After a not so enthusiastic experience with the masculine version of One Million, I didn’t have many expectations about this Lady Million by Paco Rabanne, but I have to say it smells pretty darn good.
It was created in 2010 by no less than three perfumers: Anne Filipo (Fleur Narcisse by Chloe, Acqua di Gioia, L’Homme by YSL), Béatrice Piquet (Bvlgari Rose Essentielle, various for David and Victoria Beckham) and Dominque Ropion (Amor Amor by Cacharel. Euphoria by Calvin Klein, Armani Code for women).
It starts fruity and floral, with dominant raspberry or similar red fruits. On the blotter, the level of sweetness is very controlled, even when, after five minutes, an intense floral gains more space and goes to the foreground. The fruits however, never leave completely, and make the fragrance sweeter. But then again, it’s all fairly gradual and never too much. As time passes, there seems to be a new re-balance of the notes, and fruits and florals are on the same level but results may vary. In the final phase, this Lady Million by Paco Rabanne has patchouli and honey, but still keeps the sweetness under control.

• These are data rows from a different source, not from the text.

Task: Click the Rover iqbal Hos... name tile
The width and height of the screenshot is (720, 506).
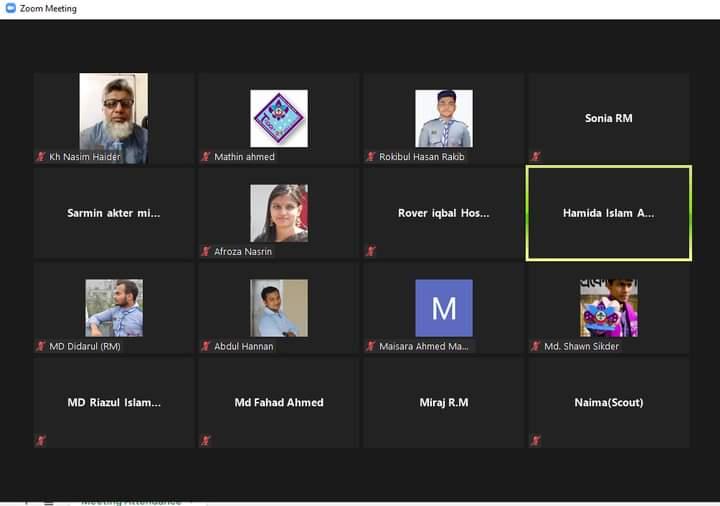Action: 443,213
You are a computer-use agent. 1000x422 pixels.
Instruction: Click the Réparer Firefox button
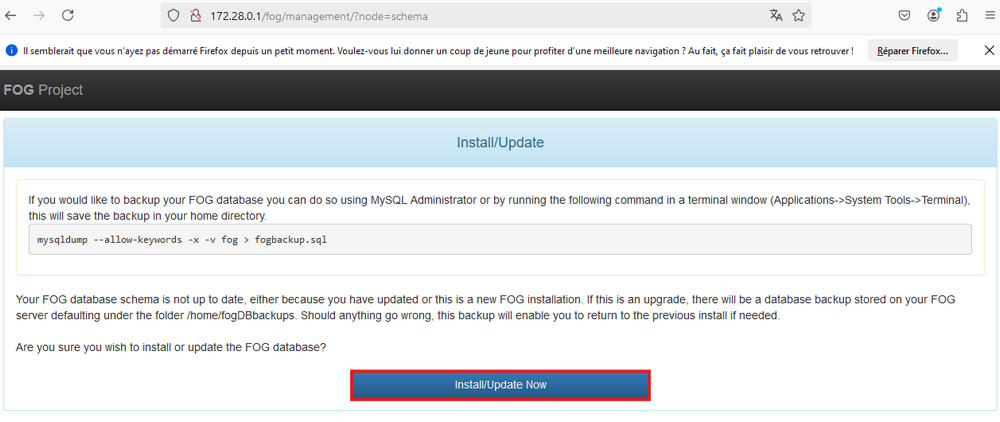[913, 50]
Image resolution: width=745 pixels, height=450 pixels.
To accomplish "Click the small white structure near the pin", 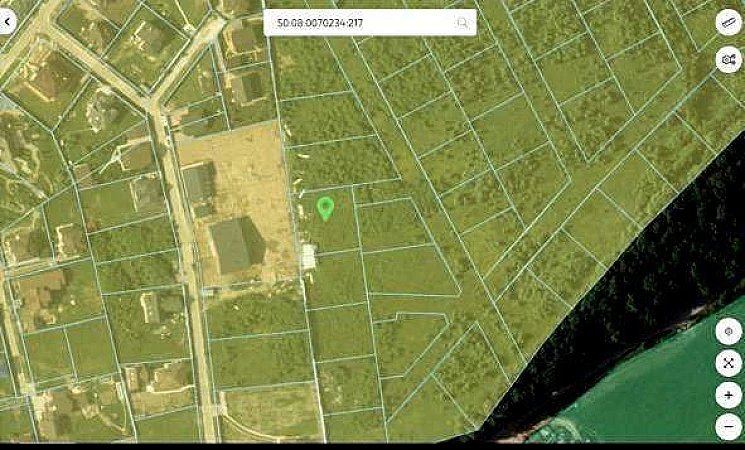I will (x=309, y=258).
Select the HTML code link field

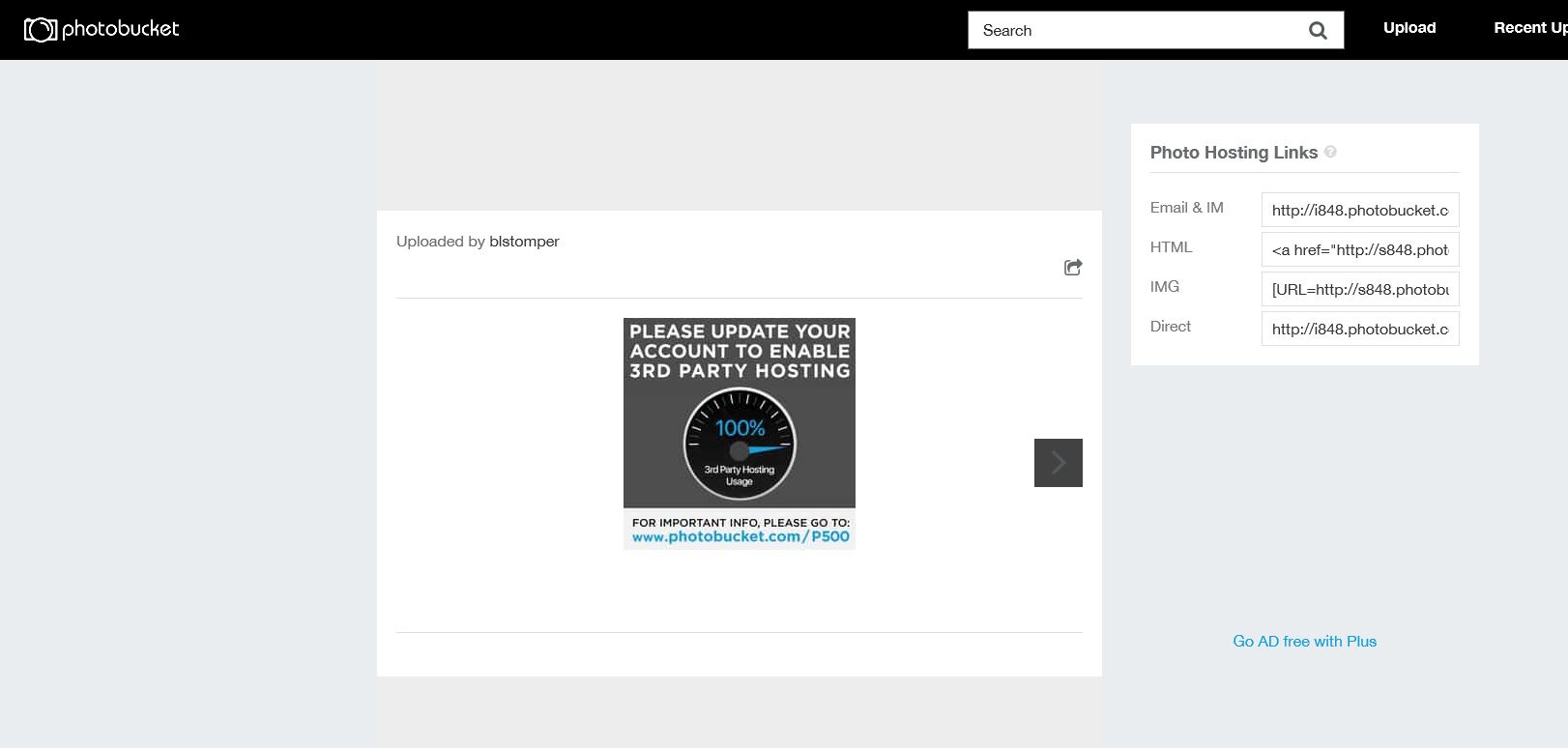click(1359, 249)
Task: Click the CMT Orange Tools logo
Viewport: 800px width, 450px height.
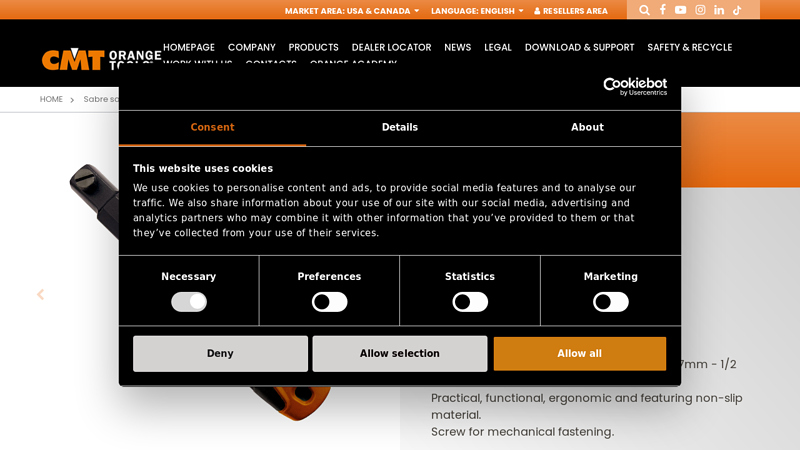Action: click(x=100, y=58)
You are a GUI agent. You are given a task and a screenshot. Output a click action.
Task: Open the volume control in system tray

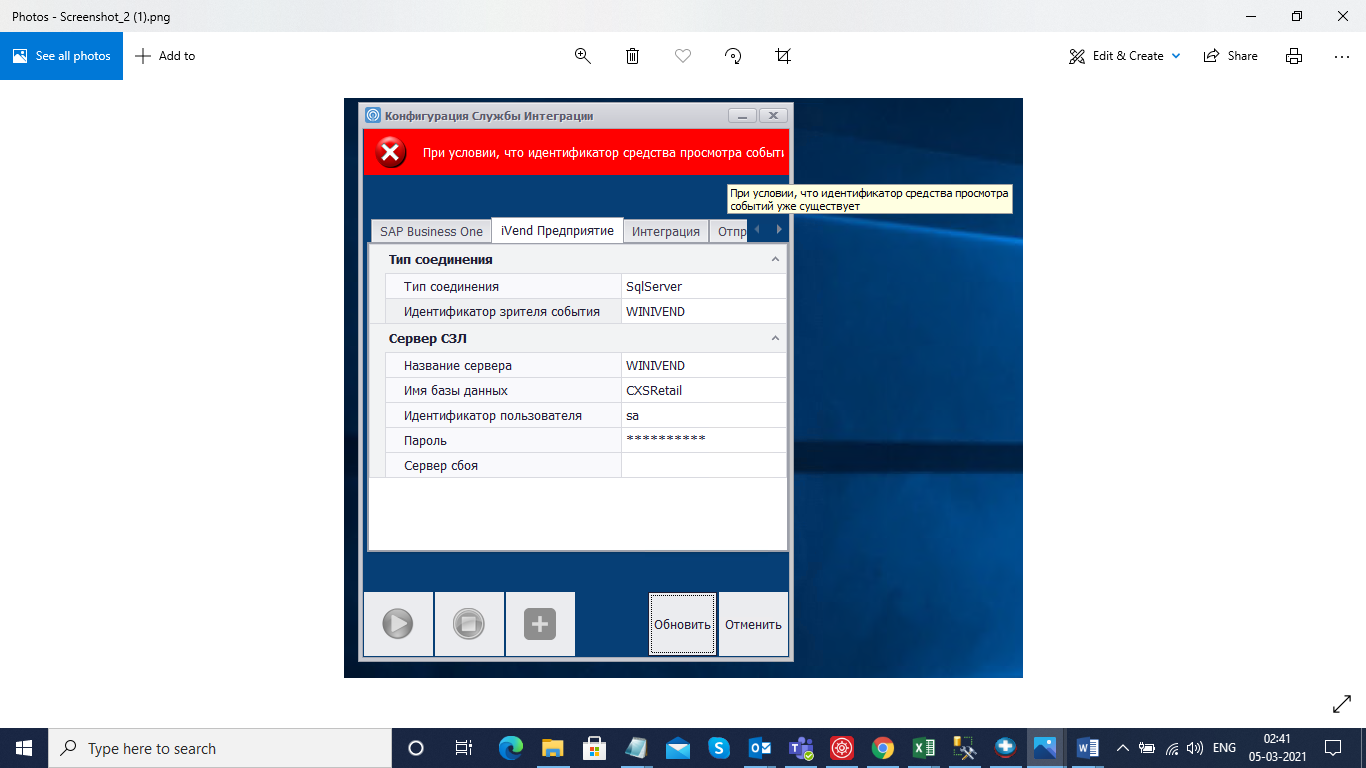pyautogui.click(x=1194, y=748)
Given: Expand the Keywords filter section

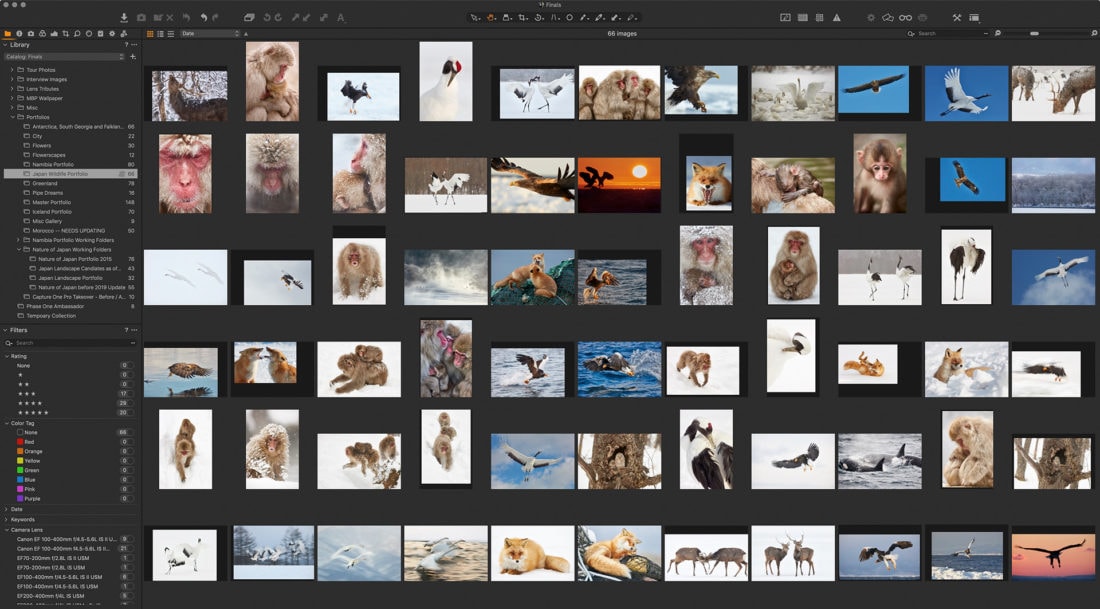Looking at the screenshot, I should pyautogui.click(x=22, y=519).
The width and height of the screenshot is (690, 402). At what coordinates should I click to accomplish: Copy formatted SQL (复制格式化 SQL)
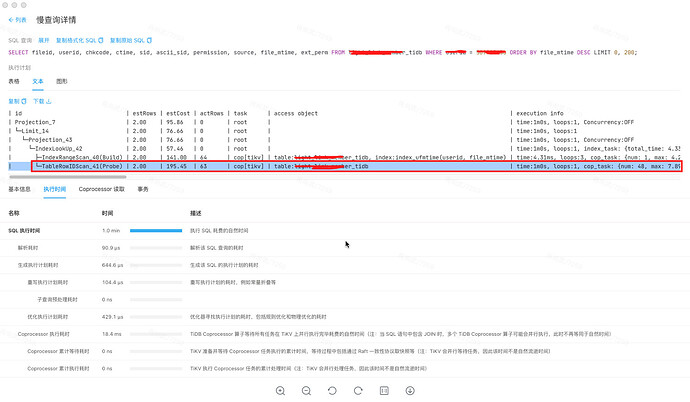tap(79, 40)
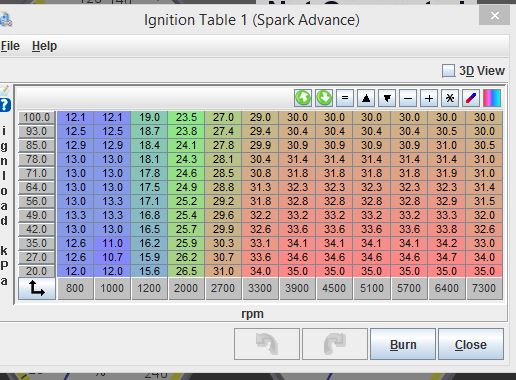Viewport: 516px width, 380px height.
Task: Click the equals set-value icon
Action: [x=345, y=98]
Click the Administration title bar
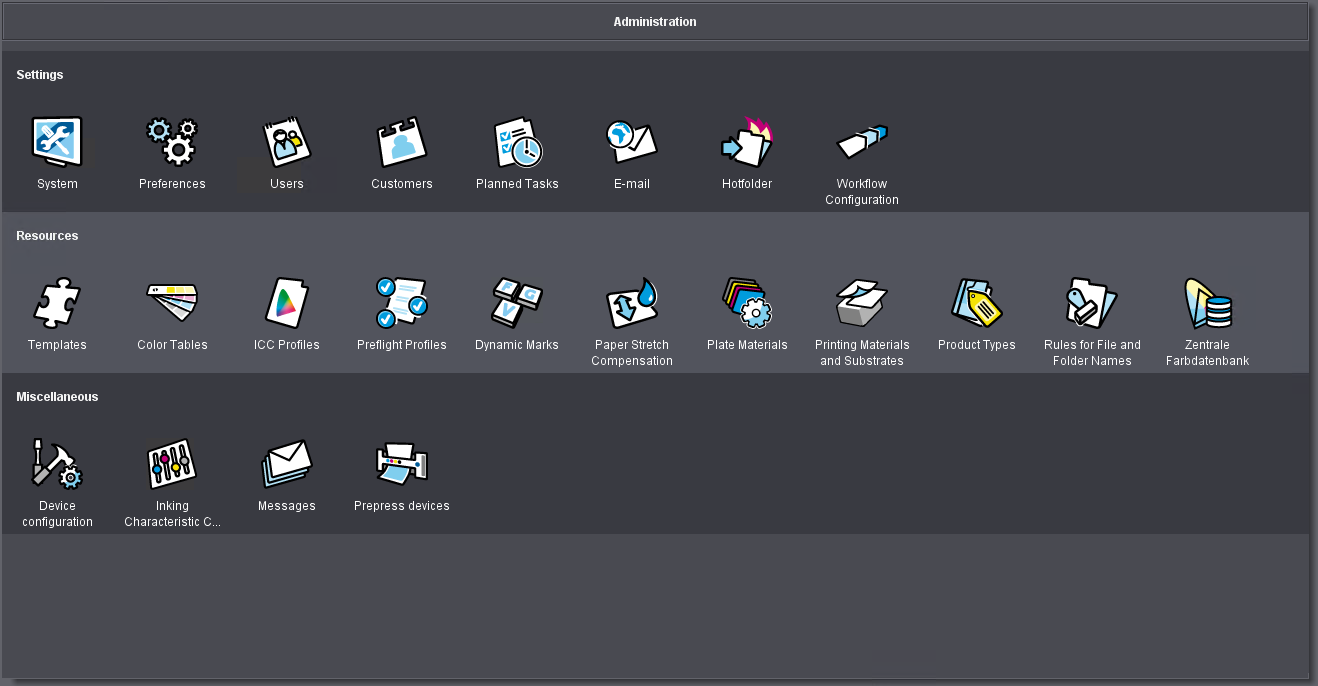This screenshot has width=1318, height=686. point(655,22)
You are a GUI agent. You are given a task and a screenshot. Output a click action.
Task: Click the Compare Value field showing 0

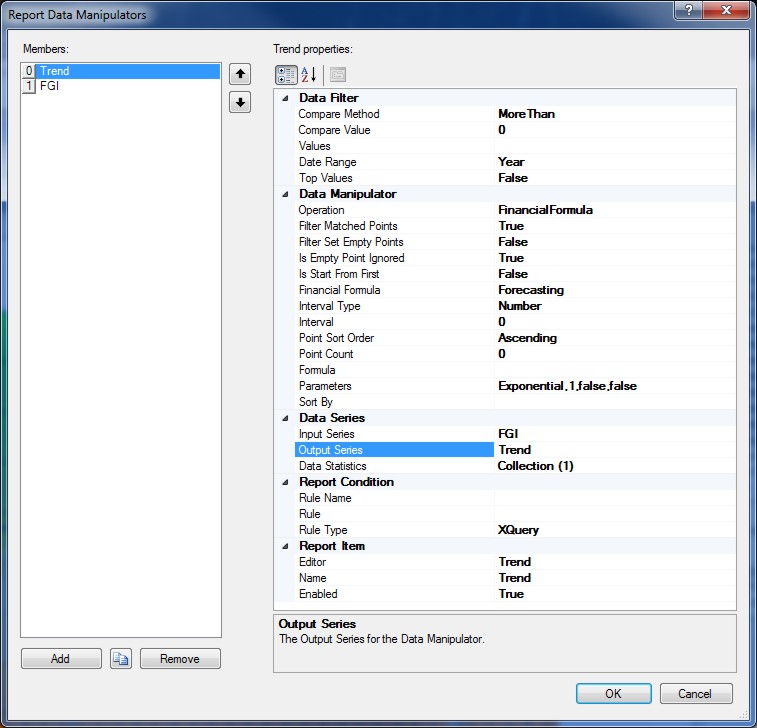click(613, 130)
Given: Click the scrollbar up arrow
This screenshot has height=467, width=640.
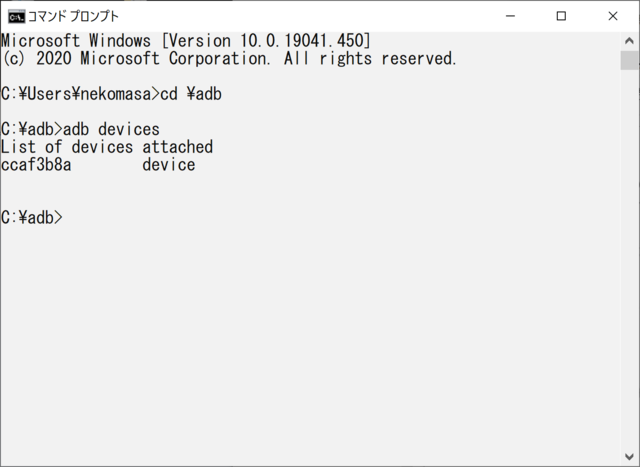Looking at the screenshot, I should point(629,41).
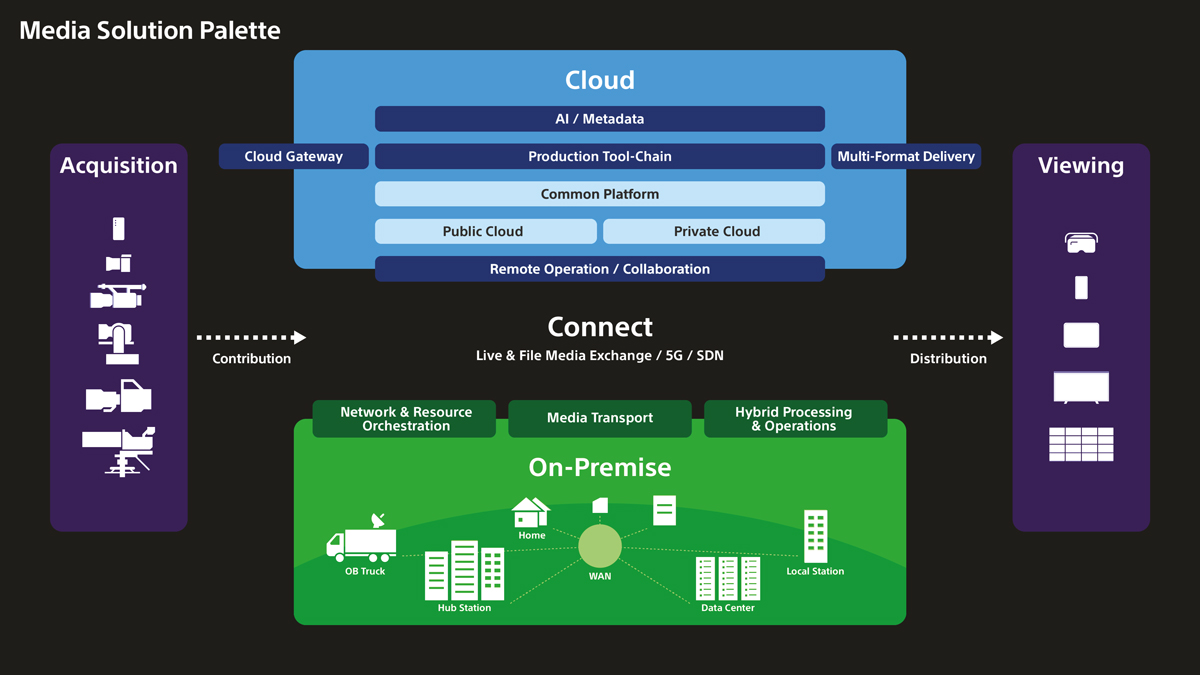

So there you have it, probably not the most original fragrance in the world, but originality is overrated, so who cares. Besides, it’s more pleasant than 212 and less potentially aggressive than Flowerbomb (the sweetness here is different from the one in Flowerbomb, less praline and more fruity and honey). So, if you are a girly girl who wants to smell good to other boys, then I would turn a blind eye on the tacky diamond-shaped bottle of this Paco Rabanne Perfume (still better than the gold bar of the masculine version though), and try it. You don’t have to be too old to wear this perfume Lady Million: as soon as you are, or look 25 (depending of what comes first), you’re good to spray.
Also, just like for Naughty Alice by Vivienne Westwood – but in a different way – this one is kinda sexy, allusive but not intrusive (provided you manage to find the right quantity on your skin) and knows what it wants. It’s the blonde who can get to be married instead of the brunette.